By blaming the individual's spiritual state, the church protects its own ego. We treat the departure as a personnel failure rather than a systemic defect.
Listening to the Wrong People
The biggest mistake church leadership makes is gathering "reasons" for departure from other leaders rather than from the people who actually left.
From Leaders, you get Assumptions: You get theories that protect the status quo. You get excuses that justify the current programs and pulpit teaching.
From the Departed, you get Facts: You get the raw, uncomfortable data of where the church’s "product" failed to meet the reality of their lives.
As David Kinnaman’s research shows, the youths aren't just "leaving"; they are reacting to specific grievances: being overprotected, feeling shallow teaching, or being unable to express doubt. These aren't "backsliding" issues, they are highlighting process failures that in a corporate world is known as defects.
The Lean Solution: Go to the "Gemba"
In Lean Six Sigma, we have a term called Gemba. it means "the actual place" where the work happens. For the church, the Gemba isn't the boardroom or the pulpit; it’s the conversation with the young adult who hasn't shown up for a while in church.
If we want to solve the problem of the emptying pews, we must:
Stop the Assumptions: Stop guessing why people leave.
Gather the Data: Conduct "exit interviews" with the same level of professional humility a business would use.

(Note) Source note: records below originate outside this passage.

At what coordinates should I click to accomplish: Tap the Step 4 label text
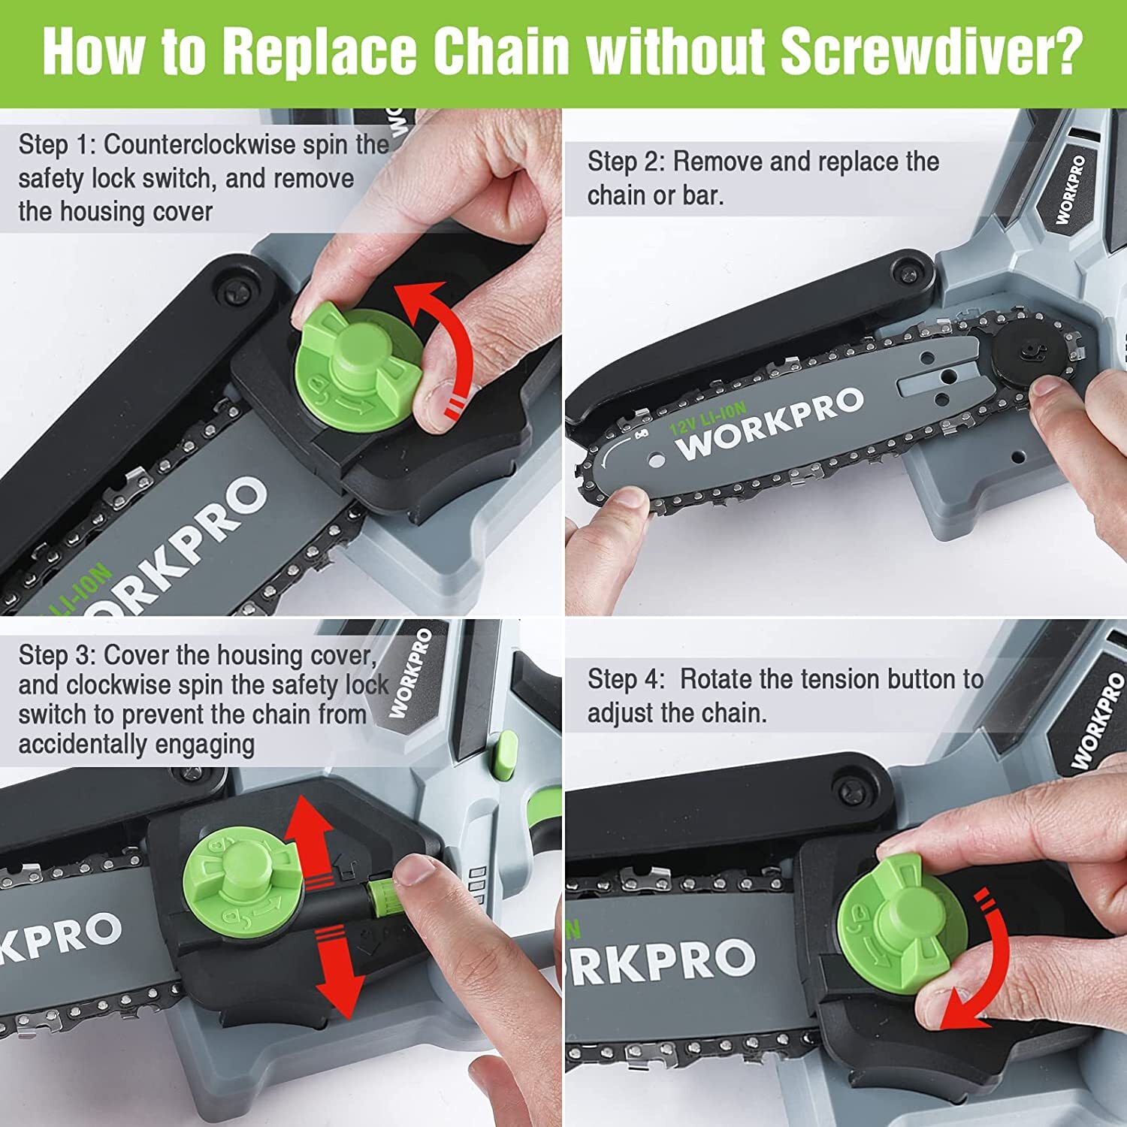tap(625, 679)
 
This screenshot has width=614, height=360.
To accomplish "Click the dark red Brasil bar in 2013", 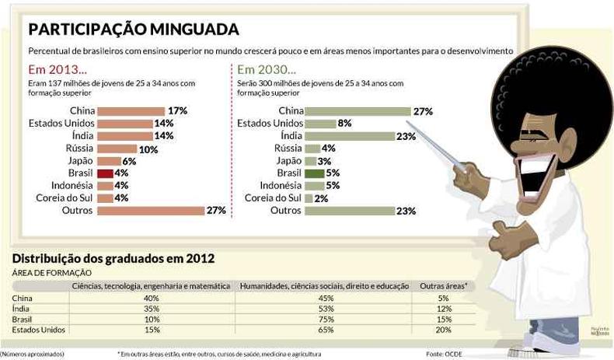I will (x=105, y=173).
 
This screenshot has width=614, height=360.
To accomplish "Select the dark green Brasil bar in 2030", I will (x=313, y=173).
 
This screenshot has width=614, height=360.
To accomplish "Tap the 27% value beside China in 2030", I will (x=423, y=111).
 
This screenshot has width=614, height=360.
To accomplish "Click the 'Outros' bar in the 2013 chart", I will (x=150, y=210).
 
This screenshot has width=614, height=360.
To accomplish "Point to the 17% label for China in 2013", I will (x=177, y=111).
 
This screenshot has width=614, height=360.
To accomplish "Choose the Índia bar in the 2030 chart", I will (x=350, y=135).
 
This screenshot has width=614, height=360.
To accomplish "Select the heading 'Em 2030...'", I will (x=266, y=68).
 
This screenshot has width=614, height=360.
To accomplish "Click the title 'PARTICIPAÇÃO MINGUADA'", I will (x=133, y=30).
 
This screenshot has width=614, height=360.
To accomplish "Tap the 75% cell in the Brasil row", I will (x=326, y=320).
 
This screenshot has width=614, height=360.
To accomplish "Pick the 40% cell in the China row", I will (x=152, y=298).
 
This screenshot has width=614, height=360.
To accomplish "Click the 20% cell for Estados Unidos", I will (x=444, y=330).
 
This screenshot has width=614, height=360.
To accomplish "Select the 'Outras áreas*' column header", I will (x=444, y=286).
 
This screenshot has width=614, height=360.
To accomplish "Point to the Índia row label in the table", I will (x=21, y=309).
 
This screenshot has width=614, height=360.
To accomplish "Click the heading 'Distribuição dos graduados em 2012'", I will (x=113, y=258).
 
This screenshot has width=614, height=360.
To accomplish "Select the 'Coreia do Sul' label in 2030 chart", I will (x=271, y=198).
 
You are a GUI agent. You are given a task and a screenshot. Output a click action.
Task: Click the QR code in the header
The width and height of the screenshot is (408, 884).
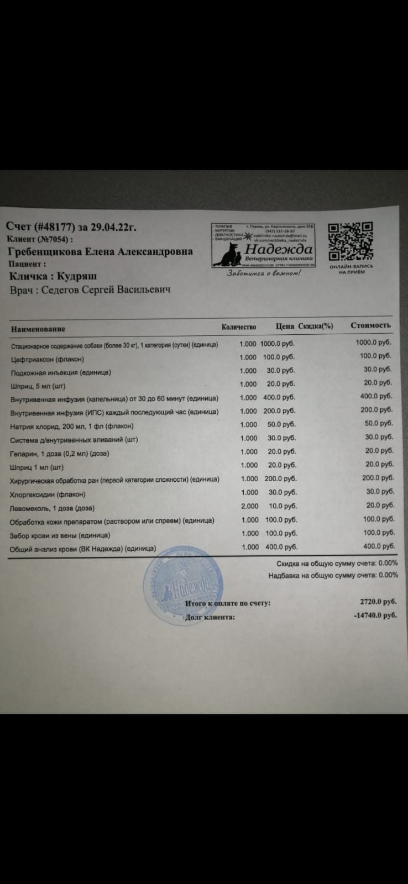(351, 241)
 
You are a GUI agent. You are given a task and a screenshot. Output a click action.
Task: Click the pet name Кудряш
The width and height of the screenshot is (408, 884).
(77, 276)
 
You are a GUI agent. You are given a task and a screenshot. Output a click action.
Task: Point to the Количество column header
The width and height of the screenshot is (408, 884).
(239, 327)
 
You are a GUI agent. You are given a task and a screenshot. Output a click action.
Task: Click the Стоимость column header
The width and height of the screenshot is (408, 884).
(370, 325)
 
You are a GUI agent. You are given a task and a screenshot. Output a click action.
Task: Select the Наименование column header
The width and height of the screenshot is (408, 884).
(38, 329)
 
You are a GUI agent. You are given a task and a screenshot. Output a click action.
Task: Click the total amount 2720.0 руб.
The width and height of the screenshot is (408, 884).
(378, 602)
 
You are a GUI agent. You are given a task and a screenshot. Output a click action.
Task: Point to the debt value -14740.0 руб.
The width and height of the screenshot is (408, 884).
(375, 614)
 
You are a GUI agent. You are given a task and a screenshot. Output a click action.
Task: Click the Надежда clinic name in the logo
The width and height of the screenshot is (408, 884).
(283, 250)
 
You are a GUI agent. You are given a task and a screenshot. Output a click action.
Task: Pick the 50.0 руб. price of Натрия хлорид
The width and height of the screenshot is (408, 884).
(285, 424)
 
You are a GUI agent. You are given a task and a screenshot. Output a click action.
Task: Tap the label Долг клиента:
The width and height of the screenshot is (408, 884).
(210, 617)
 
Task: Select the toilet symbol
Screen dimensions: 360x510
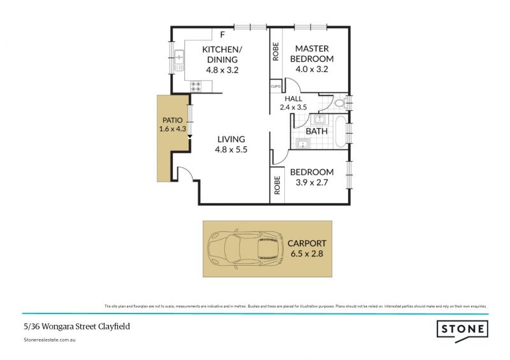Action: tap(340, 102)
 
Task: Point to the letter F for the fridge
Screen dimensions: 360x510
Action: tap(222, 34)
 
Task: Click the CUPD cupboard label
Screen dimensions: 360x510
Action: tap(276, 87)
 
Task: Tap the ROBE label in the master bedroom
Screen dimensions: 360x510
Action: tap(276, 52)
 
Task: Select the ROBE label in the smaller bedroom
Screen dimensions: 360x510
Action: tap(276, 185)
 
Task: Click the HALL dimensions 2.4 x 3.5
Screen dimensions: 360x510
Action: tap(293, 107)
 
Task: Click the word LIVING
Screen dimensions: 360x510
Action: tap(230, 140)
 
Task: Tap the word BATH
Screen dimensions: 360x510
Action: tap(317, 131)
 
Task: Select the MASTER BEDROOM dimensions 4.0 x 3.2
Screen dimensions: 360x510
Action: tap(312, 69)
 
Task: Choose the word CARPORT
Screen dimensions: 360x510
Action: tap(307, 243)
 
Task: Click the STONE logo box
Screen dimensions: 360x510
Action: tap(462, 329)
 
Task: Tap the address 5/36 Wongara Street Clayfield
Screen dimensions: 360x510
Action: tap(68, 326)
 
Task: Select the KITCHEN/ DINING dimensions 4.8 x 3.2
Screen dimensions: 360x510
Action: tap(222, 70)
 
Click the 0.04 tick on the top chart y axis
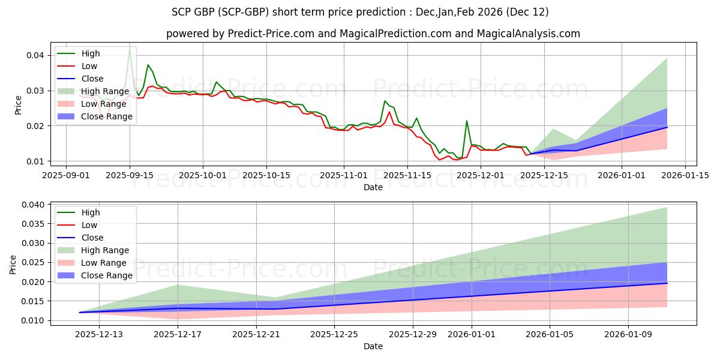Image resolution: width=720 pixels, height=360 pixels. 37,55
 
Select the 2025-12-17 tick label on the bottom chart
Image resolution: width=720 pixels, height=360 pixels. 178,334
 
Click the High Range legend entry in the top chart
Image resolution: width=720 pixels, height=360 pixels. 105,91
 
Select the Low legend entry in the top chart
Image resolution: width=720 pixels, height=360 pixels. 89,66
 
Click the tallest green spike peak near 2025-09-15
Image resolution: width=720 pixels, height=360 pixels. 130,47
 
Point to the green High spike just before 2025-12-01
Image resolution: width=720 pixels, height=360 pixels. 467,121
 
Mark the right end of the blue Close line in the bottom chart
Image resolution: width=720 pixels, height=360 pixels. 667,283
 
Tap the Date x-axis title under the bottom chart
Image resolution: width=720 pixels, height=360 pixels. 373,347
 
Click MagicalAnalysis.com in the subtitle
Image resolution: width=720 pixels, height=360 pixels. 528,34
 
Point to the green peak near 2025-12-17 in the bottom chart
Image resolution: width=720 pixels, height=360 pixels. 178,285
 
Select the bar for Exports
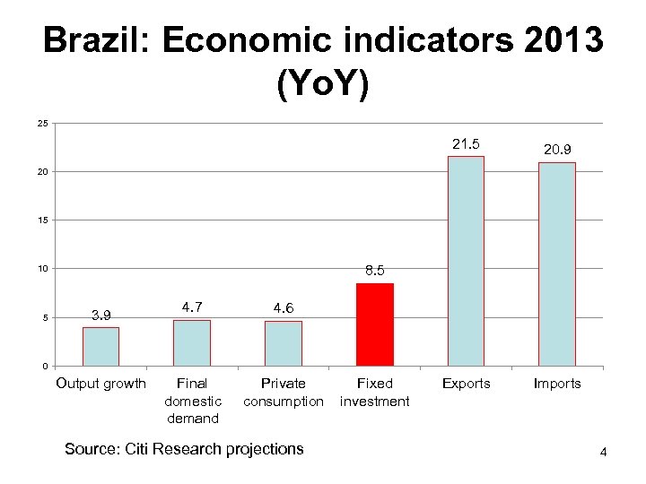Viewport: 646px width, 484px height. coord(466,261)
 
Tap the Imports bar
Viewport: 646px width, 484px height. coord(556,264)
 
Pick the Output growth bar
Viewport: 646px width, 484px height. coord(100,347)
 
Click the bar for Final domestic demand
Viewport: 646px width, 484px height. coord(192,343)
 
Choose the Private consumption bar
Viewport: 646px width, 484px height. coord(283,343)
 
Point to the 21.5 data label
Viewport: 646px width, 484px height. coord(466,144)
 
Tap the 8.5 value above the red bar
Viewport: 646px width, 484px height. coord(375,269)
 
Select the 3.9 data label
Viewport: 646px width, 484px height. coord(100,314)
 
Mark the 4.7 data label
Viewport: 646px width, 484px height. coord(192,307)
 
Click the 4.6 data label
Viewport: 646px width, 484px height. coord(284,307)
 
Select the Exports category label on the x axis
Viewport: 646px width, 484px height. coord(466,384)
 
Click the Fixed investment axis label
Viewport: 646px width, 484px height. coord(374,393)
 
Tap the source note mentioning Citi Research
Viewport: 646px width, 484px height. coord(184,448)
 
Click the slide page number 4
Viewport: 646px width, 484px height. coord(604,453)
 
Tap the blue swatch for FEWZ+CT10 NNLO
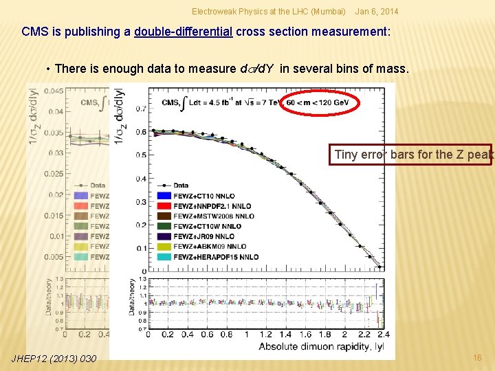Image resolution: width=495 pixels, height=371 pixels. tap(164, 196)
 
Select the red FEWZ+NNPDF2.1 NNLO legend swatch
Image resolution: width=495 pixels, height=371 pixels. tap(164, 206)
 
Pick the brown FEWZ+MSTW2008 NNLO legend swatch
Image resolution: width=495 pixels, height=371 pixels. tap(164, 216)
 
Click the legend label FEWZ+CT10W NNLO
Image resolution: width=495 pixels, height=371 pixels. tap(207, 226)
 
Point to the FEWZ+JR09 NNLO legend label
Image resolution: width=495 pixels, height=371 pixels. tap(204, 236)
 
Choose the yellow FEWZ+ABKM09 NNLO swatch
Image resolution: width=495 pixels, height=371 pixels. tap(164, 247)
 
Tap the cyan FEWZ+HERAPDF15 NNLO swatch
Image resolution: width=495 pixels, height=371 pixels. tap(164, 257)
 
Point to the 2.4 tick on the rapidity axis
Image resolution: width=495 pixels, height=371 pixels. tap(383, 335)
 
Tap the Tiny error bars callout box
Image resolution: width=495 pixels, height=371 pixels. tap(412, 155)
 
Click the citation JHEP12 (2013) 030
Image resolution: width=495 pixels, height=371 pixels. tap(54, 358)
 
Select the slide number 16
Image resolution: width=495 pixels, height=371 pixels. tap(478, 358)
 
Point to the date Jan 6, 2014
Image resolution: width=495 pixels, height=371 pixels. tap(377, 12)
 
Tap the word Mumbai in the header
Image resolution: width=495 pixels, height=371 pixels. tap(329, 12)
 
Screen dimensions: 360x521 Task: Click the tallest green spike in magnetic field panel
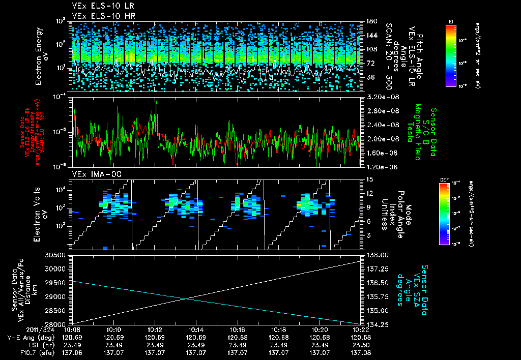[156, 100]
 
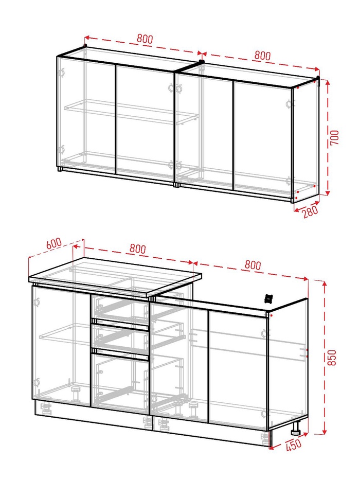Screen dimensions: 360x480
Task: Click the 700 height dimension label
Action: coord(335,137)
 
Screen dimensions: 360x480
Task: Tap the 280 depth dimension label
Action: coord(311,211)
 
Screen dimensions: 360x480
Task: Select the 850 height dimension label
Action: coord(332,357)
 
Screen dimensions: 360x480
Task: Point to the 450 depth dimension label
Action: coord(294,445)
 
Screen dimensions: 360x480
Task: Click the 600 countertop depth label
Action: coord(54,243)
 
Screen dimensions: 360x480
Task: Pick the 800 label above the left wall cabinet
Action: coord(145,39)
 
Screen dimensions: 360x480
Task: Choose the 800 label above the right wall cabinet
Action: coord(262,56)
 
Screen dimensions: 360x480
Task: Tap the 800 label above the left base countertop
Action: coord(137,248)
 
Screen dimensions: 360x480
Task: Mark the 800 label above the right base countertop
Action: coord(253,265)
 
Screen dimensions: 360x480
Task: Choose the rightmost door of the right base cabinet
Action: coord(239,370)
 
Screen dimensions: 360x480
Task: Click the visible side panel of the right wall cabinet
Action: coord(305,140)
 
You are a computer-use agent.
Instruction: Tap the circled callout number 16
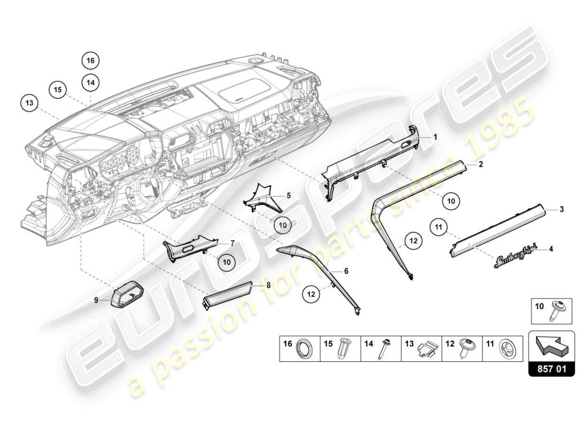[91, 61]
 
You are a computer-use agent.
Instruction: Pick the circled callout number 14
[91, 82]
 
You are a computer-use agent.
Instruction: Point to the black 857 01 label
[551, 368]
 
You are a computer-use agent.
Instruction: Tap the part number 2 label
[481, 165]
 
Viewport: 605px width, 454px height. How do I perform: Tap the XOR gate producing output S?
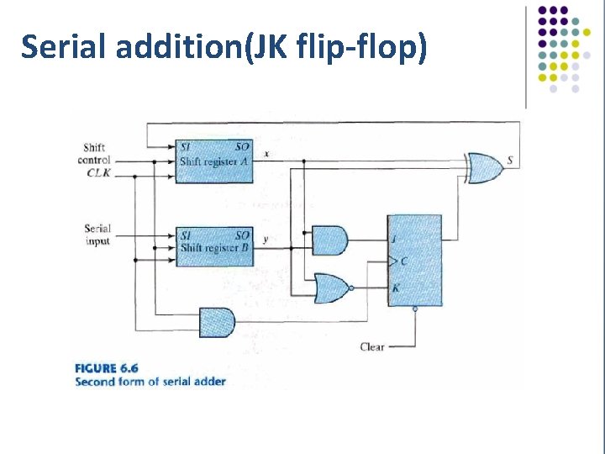(x=486, y=168)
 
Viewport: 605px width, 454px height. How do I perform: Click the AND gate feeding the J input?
(x=329, y=240)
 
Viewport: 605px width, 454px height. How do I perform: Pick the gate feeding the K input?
(x=331, y=289)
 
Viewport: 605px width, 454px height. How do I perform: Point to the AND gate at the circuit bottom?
(x=217, y=322)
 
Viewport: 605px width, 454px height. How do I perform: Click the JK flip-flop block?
(x=414, y=261)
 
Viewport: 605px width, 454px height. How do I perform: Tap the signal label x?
(x=266, y=154)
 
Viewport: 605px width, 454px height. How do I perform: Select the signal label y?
(x=266, y=240)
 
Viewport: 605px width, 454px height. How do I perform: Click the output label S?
(x=512, y=161)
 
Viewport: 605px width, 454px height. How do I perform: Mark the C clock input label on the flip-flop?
(x=403, y=261)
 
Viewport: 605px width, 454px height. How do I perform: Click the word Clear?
(x=372, y=346)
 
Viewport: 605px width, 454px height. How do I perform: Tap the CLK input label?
(x=98, y=174)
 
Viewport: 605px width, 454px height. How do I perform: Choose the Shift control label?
(x=94, y=155)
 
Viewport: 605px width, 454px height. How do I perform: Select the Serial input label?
(x=97, y=235)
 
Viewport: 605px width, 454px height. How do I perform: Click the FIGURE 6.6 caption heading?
(x=107, y=367)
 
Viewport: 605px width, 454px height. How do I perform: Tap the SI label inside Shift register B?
(x=187, y=235)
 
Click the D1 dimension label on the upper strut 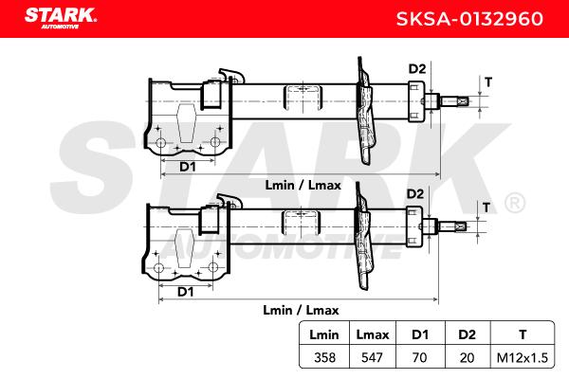click(x=187, y=167)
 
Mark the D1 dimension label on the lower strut click(x=187, y=292)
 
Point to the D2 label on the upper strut click(x=417, y=68)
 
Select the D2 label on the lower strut click(x=414, y=194)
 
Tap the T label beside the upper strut click(x=488, y=81)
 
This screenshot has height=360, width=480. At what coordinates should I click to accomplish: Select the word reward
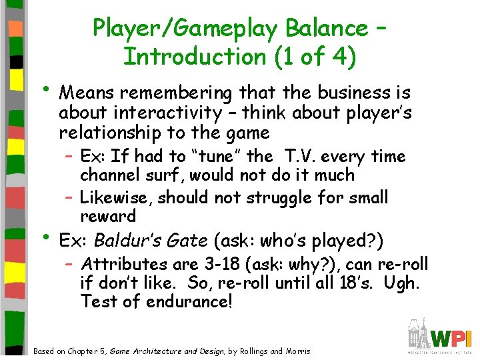108,216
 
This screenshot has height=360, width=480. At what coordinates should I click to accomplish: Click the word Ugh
403,283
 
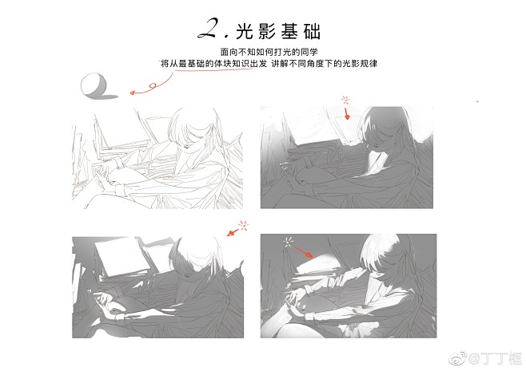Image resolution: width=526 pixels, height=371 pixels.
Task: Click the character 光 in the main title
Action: pos(245,32)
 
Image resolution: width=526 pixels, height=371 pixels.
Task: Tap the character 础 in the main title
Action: pos(312,32)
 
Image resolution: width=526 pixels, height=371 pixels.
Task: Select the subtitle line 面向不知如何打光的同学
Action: pos(269,52)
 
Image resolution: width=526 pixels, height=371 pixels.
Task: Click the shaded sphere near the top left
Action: pos(94,85)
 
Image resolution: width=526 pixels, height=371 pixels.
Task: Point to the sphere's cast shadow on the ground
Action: pos(109,97)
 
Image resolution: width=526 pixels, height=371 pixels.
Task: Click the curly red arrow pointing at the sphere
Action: pos(151,86)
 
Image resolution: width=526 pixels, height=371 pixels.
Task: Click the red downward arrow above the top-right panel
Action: pos(346,113)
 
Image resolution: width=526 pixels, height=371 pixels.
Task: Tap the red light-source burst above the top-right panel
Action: pos(345,100)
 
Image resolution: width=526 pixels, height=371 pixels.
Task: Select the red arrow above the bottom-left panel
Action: pos(233,232)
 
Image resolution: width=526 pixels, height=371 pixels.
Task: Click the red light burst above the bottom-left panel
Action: pos(244,225)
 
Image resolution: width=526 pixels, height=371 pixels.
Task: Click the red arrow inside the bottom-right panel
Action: pos(303,252)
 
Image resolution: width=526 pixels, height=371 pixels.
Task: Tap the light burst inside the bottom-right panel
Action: pos(288,242)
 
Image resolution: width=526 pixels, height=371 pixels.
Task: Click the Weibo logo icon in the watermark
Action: pos(457,358)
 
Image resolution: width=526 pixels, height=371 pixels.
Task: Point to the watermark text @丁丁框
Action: pos(495,358)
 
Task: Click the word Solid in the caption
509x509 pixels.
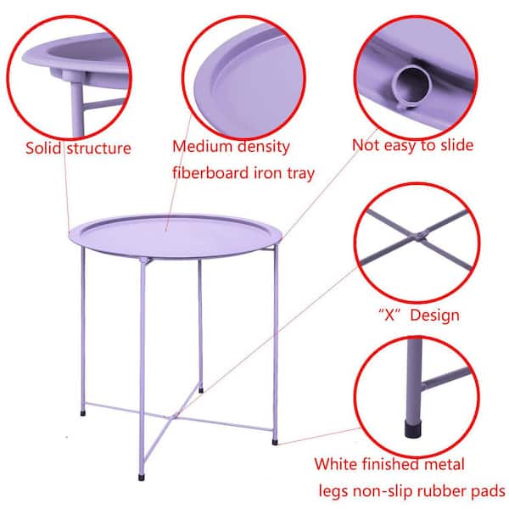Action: tap(43, 148)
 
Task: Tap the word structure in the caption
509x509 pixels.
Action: tap(99, 148)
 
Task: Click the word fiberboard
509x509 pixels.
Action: tap(210, 173)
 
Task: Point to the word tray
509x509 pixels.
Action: tap(300, 174)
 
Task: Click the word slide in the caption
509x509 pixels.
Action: tap(456, 145)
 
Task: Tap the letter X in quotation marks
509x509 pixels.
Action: tap(389, 316)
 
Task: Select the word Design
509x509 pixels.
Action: tap(434, 316)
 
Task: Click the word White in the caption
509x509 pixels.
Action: tap(336, 464)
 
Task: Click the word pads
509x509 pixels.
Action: tap(489, 491)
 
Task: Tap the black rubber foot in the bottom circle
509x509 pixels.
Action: tap(413, 428)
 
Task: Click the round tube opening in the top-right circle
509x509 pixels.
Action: tap(411, 83)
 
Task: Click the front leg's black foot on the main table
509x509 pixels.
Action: tap(141, 478)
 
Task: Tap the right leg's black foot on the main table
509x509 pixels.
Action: tap(275, 442)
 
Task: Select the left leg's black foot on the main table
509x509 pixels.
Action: tap(83, 413)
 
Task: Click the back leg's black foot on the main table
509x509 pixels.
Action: tap(201, 390)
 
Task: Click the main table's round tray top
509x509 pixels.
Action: tap(176, 236)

Identify the Root Cause: Is it really "lack of commitment," or is it that our USD 12 million bubbles have left them unprepared for the mission field?
Final Thought
A church that does not look at its own data is a church that cannot transform lives. We cannot "re-engineer" our impact on the world until we are honest about why our current process is driving people away. It is definitely not redefining our approach to be seeker friendly. It’s time to stop blaming the sheep for the failures of the fold.
Sent out, not shielded,
Fook Loy
Using 50 years of faith and a lifetime of process improvement to find a better way.